### Given instruction
Output the material as a JSON list of strings, one per line, beginning with the line that contains "Given: Click the plus icon in Create button" and running through the end of the material, both ends included. Omit blank lines and leave the pictures out of the answer.

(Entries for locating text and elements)
= = = = =
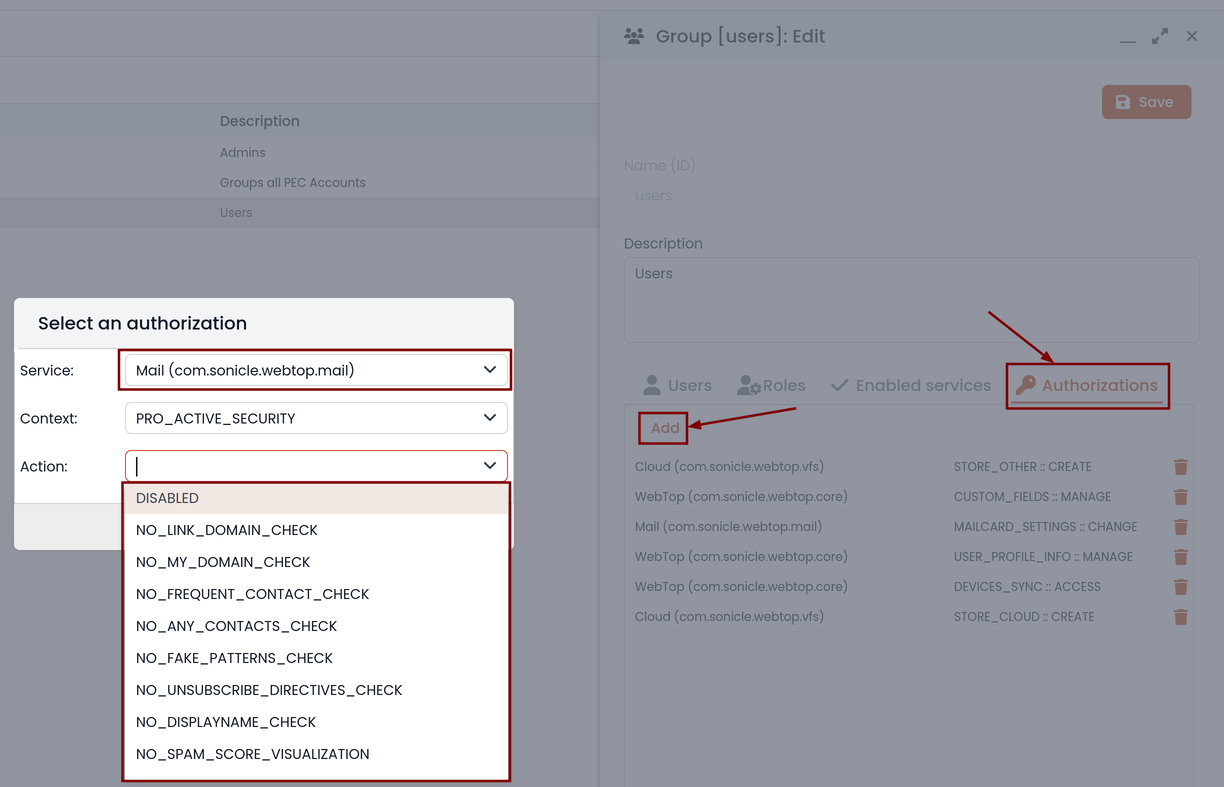Remove the MAILCARD_SETTINGS :: CHANGE entry via its trash icon
1224x787 pixels.
(x=1180, y=527)

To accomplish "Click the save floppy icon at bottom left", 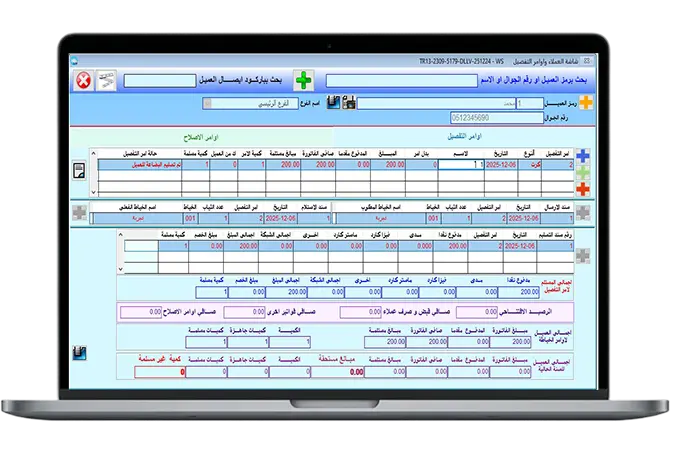I will coord(81,352).

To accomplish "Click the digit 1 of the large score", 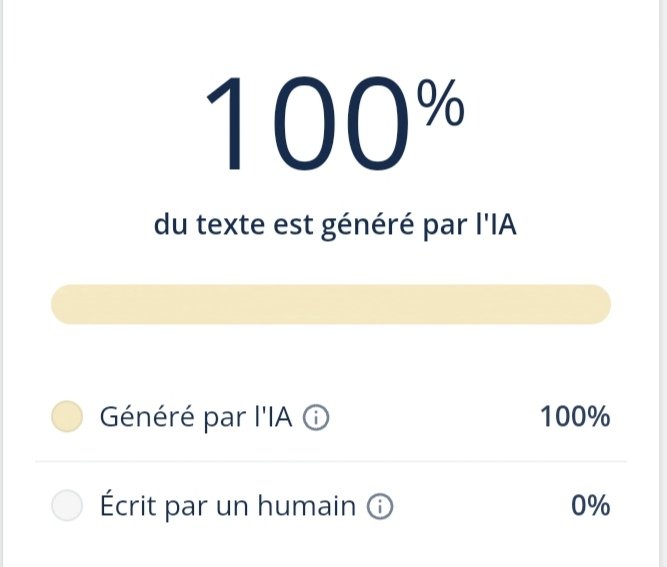I will pos(226,123).
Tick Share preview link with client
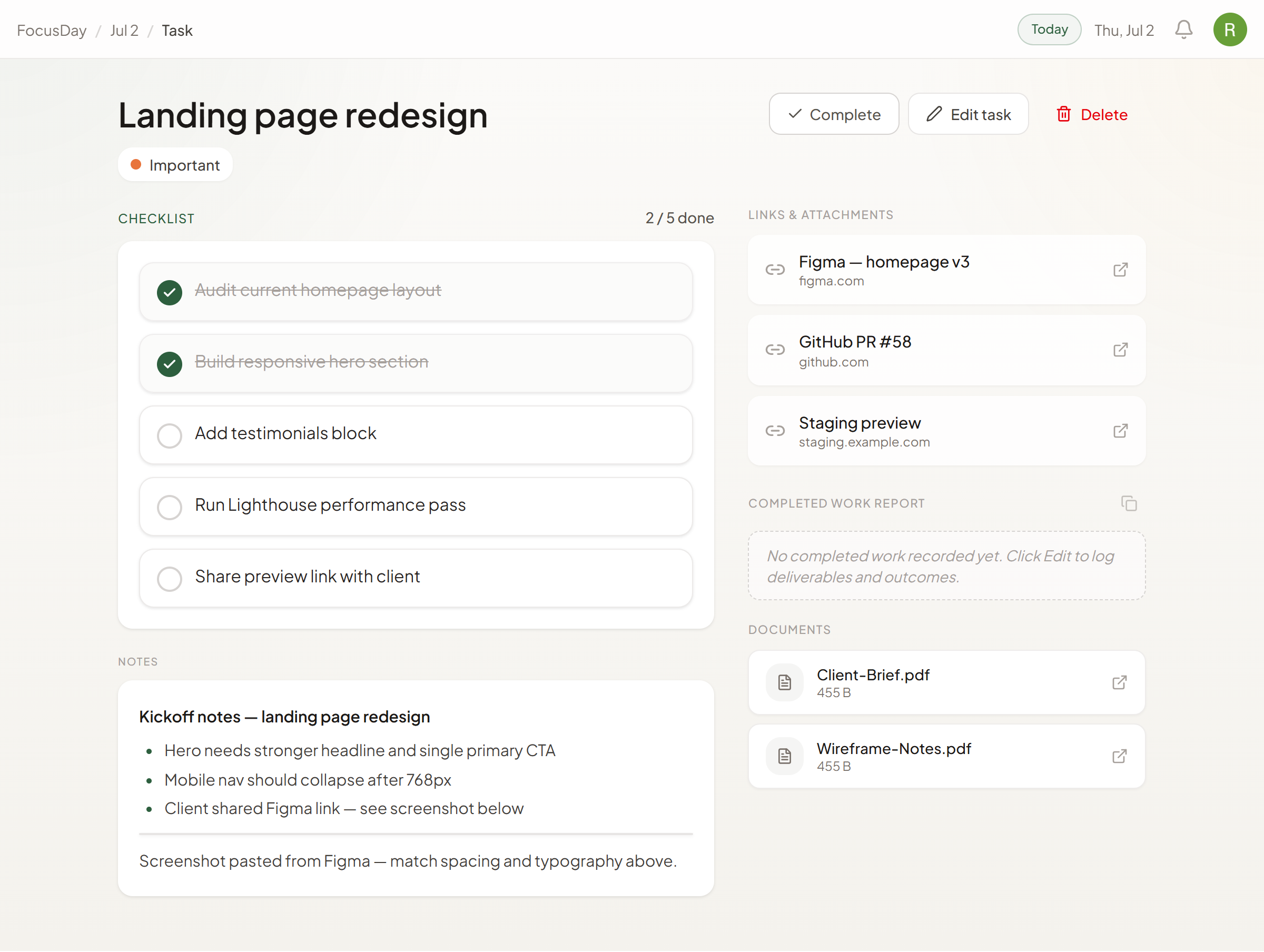This screenshot has height=952, width=1264. point(170,579)
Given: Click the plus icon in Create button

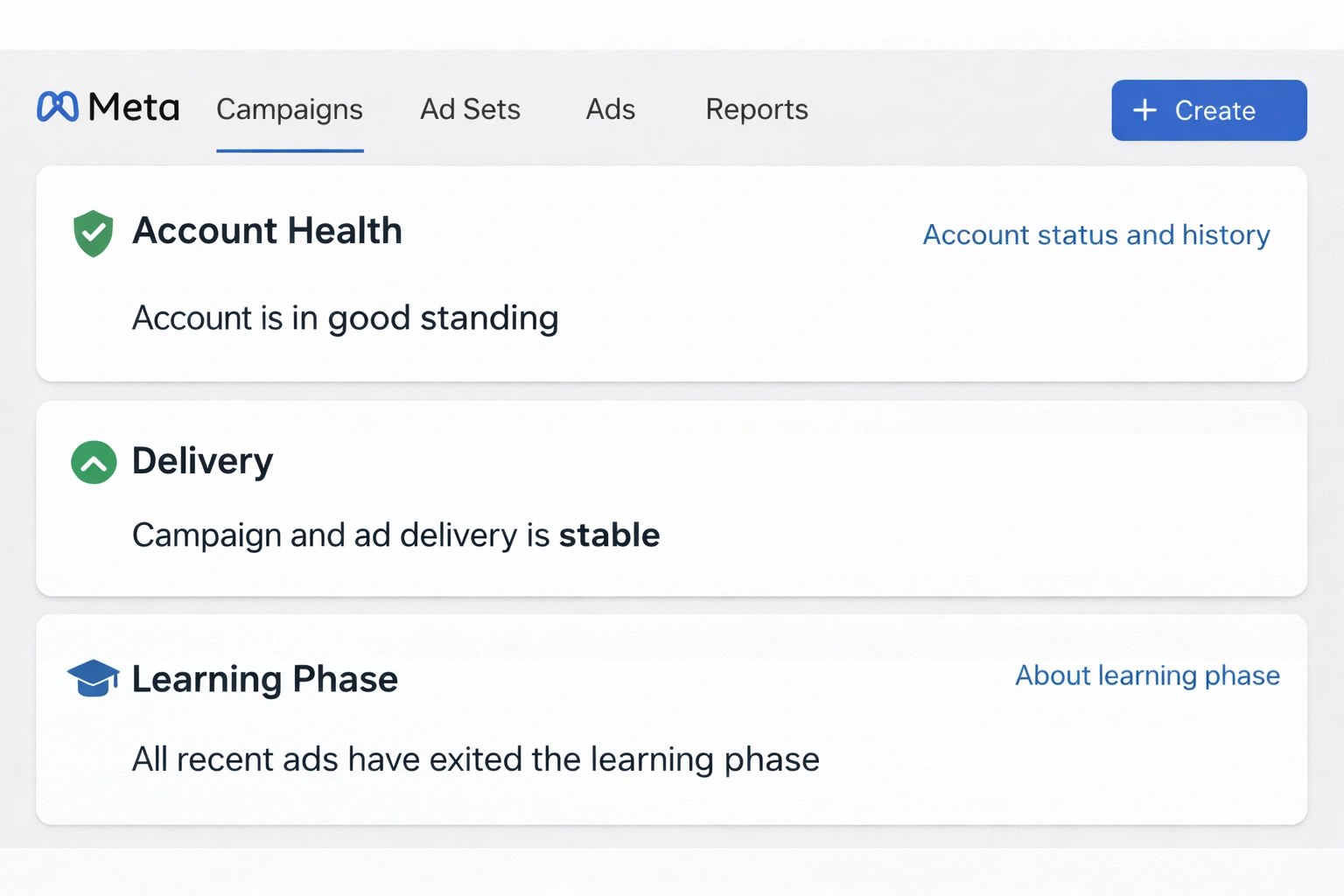Looking at the screenshot, I should (1144, 110).
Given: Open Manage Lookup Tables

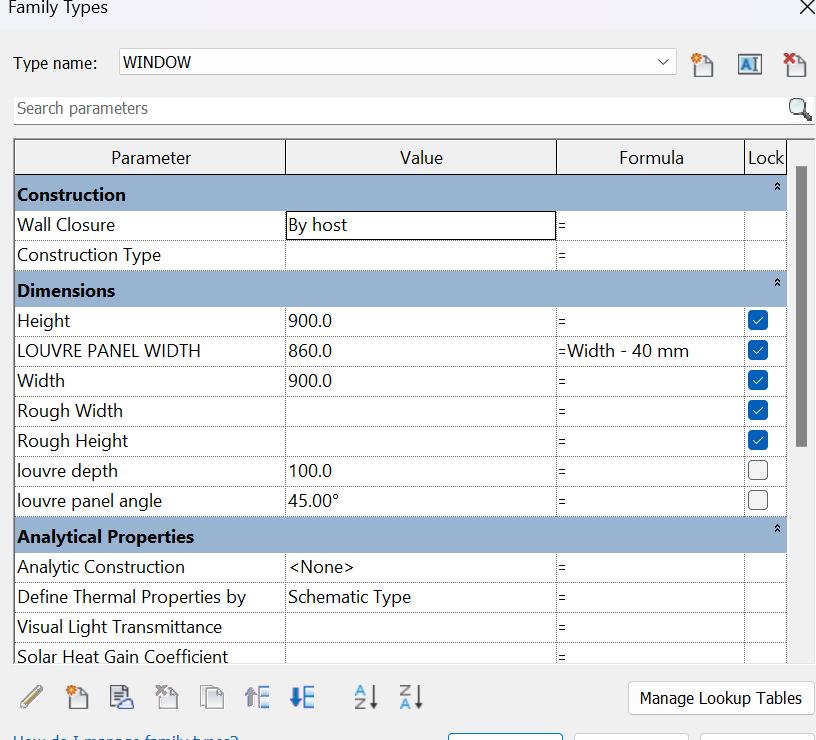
= = = = =
### Completed exercise
[
  "Given: Click the plus icon in Create button",
  "Looking at the screenshot, I should (1144, 110).",
  "Given: Open Manage Lookup Tables"
]